_Task_. Render the portion of the material below that opens with the line containing "What do you see at coordinates (94, 391)" and closes with the line containing "basic-employee-avatar is located" as a JSON list of strings, one string per line, omitting blank lines.

Segment Start: Materials provided

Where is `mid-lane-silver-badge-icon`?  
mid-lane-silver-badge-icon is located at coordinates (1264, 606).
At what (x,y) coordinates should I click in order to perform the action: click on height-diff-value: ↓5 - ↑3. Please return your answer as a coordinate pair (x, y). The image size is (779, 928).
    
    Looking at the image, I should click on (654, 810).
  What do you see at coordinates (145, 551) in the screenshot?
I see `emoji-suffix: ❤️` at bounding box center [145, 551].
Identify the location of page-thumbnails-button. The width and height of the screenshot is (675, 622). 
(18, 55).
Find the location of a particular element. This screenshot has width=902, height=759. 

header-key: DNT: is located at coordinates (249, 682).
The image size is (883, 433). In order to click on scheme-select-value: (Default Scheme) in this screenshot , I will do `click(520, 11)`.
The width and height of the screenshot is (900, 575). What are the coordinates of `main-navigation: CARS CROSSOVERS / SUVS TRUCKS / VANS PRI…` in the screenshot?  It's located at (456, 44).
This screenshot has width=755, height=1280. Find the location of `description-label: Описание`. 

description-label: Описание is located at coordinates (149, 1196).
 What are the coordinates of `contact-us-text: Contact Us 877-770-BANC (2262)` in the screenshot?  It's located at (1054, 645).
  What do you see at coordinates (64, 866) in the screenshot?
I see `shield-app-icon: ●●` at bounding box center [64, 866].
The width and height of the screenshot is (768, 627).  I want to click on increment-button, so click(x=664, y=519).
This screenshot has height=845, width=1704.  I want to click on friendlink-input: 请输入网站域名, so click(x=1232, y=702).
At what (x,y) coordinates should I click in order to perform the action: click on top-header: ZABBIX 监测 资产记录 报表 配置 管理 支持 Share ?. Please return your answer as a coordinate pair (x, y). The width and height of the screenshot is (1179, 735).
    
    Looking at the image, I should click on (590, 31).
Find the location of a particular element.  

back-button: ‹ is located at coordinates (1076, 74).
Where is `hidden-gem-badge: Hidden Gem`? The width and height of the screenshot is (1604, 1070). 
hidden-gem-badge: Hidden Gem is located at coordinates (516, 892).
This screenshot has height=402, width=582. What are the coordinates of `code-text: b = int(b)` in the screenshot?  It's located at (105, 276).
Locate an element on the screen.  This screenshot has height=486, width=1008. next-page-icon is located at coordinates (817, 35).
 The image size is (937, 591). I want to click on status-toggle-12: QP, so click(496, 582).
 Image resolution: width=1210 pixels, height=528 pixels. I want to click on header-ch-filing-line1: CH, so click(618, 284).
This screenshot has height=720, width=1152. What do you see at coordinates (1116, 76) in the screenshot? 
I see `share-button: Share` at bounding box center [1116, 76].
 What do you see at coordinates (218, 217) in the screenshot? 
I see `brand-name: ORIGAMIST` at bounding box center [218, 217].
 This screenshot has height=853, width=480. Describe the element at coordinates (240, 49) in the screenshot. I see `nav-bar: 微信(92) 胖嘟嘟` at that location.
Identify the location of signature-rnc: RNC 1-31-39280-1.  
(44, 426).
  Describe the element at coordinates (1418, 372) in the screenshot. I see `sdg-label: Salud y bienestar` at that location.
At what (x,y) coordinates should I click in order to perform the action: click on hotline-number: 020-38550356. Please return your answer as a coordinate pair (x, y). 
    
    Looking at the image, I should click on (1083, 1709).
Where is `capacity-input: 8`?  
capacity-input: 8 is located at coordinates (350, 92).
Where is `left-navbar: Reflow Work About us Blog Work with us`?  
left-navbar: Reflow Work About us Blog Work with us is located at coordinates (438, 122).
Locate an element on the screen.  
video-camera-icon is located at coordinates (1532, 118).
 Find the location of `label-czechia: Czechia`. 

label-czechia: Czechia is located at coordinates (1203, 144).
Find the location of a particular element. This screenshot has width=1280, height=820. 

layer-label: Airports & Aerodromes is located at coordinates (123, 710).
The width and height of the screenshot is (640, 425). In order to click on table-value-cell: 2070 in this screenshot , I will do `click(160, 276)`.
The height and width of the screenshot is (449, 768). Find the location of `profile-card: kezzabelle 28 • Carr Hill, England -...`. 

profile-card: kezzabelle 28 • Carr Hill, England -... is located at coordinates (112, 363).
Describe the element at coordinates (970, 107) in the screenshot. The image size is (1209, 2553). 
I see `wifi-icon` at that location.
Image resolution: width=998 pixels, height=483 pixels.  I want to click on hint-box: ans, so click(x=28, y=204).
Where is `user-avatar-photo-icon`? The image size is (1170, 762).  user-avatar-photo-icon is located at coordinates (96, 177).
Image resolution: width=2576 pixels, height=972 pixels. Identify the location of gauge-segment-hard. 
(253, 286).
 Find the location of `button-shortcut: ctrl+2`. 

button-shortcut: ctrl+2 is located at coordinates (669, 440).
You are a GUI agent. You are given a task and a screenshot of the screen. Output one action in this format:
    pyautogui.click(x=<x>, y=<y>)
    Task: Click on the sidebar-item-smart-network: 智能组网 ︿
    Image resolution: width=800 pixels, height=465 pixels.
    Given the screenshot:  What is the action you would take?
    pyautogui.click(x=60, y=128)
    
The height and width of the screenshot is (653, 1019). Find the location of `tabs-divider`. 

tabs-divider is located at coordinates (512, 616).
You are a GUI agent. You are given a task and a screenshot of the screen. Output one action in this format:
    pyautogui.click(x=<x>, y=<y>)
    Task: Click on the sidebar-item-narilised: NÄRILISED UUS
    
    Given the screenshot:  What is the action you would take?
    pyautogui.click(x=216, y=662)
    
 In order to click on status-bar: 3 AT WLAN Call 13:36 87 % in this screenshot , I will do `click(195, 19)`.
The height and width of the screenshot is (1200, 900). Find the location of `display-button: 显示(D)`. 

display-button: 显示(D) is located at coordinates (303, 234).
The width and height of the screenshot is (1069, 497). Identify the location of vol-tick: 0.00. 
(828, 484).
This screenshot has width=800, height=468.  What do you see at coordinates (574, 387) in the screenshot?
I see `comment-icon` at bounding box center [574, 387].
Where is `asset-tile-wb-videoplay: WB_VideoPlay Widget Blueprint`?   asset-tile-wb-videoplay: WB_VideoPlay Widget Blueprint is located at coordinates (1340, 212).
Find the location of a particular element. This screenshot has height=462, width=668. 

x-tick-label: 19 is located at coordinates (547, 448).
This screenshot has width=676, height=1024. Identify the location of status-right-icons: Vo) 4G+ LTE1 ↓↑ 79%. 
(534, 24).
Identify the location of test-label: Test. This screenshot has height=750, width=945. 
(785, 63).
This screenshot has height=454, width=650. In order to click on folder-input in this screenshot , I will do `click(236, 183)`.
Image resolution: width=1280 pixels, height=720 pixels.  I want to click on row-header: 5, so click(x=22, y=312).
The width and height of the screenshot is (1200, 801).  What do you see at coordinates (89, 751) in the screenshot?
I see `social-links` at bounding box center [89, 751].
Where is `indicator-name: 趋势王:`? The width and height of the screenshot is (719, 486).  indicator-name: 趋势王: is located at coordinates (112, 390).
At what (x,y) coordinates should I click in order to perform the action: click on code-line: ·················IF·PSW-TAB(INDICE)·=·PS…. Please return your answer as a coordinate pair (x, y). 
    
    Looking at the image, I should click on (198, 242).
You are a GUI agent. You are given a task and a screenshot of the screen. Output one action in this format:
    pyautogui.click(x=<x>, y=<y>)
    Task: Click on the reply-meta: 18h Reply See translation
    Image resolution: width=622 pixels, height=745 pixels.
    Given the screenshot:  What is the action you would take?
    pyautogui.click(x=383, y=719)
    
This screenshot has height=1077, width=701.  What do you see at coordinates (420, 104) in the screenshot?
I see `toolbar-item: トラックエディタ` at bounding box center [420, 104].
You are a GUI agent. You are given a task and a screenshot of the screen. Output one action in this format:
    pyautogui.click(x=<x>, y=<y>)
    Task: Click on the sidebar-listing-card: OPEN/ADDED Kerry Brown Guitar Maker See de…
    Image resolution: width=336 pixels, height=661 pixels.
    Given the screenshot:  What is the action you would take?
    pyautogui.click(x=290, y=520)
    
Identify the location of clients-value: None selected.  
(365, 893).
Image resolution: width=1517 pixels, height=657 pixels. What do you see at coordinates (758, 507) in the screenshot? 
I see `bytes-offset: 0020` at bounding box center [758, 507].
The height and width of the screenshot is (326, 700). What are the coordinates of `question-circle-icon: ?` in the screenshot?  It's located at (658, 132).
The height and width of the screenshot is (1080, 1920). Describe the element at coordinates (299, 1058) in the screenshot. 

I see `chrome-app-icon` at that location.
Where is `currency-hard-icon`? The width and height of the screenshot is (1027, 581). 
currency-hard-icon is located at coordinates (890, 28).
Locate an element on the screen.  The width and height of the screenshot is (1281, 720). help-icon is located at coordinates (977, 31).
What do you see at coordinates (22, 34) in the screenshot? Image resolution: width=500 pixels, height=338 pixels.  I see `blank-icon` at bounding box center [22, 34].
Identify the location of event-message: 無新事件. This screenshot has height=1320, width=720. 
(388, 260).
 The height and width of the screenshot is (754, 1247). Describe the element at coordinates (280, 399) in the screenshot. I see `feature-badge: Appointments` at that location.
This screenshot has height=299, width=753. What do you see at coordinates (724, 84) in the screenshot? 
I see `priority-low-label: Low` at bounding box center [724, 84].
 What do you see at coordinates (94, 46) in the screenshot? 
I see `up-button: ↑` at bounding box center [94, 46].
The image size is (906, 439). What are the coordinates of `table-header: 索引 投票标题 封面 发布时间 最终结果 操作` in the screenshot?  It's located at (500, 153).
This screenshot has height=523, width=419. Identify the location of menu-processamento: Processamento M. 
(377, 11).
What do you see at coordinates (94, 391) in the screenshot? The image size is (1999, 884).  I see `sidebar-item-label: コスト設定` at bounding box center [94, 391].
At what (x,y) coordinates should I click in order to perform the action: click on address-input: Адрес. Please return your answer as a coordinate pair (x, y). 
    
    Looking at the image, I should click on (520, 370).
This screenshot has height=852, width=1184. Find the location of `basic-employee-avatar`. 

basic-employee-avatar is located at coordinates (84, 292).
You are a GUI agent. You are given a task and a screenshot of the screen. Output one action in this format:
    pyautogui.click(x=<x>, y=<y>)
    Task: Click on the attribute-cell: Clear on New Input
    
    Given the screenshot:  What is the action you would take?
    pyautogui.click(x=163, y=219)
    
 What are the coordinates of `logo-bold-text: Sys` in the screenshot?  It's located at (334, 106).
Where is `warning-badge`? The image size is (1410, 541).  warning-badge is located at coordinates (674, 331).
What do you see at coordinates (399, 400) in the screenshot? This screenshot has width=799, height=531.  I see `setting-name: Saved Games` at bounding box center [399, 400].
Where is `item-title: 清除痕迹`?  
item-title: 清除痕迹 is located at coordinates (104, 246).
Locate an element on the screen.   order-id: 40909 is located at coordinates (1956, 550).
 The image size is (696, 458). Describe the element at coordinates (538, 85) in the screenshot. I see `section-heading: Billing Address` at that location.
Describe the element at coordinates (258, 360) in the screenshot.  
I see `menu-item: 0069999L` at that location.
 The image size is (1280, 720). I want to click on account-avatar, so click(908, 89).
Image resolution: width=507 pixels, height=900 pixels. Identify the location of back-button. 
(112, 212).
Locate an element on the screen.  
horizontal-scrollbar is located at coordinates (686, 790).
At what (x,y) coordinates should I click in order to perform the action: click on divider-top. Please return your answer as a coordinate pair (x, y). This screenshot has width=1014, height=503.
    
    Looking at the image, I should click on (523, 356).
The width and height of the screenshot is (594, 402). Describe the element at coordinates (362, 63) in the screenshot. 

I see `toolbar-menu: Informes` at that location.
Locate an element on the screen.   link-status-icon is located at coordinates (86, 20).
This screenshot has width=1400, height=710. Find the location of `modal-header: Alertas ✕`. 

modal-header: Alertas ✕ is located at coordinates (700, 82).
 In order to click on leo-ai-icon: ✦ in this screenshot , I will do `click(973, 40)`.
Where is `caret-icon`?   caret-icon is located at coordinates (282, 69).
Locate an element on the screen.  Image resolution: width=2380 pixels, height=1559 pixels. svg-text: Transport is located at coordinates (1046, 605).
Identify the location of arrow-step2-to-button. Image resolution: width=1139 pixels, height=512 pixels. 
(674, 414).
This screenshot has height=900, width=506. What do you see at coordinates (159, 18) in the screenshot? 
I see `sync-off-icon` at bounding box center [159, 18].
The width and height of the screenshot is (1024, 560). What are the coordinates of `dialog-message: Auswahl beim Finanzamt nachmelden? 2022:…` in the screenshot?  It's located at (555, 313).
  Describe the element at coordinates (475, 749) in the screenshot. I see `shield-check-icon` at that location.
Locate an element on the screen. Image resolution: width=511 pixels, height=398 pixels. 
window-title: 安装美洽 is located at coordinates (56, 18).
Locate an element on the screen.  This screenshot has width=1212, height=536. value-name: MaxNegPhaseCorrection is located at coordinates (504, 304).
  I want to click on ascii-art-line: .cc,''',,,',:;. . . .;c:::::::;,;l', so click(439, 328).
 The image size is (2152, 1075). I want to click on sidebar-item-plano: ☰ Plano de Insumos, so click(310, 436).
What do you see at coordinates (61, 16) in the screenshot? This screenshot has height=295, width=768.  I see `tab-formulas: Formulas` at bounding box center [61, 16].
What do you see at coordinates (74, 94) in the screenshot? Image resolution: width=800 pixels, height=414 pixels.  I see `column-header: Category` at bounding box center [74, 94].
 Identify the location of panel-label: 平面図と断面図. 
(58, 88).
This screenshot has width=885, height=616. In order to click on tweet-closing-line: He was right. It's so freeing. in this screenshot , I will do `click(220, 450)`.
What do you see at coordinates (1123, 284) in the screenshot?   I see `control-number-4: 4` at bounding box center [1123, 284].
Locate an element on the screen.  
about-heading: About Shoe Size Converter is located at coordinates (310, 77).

Segment End: Materials provided

_Task solution_.
[
  "What do you see at coordinates (94, 391) in the screenshot? The image size is (1999, 884).  I see `sidebar-item-label: コスト設定` at bounding box center [94, 391].",
  "At what (x,y) coordinates should I click in order to perform the action: click on address-input: Адрес. Please return your answer as a coordinate pair (x, y). ",
  "    Looking at the image, I should click on (520, 370).",
  "This screenshot has height=852, width=1184. Find the location of `basic-employee-avatar`. ",
  "basic-employee-avatar is located at coordinates (84, 292)."
]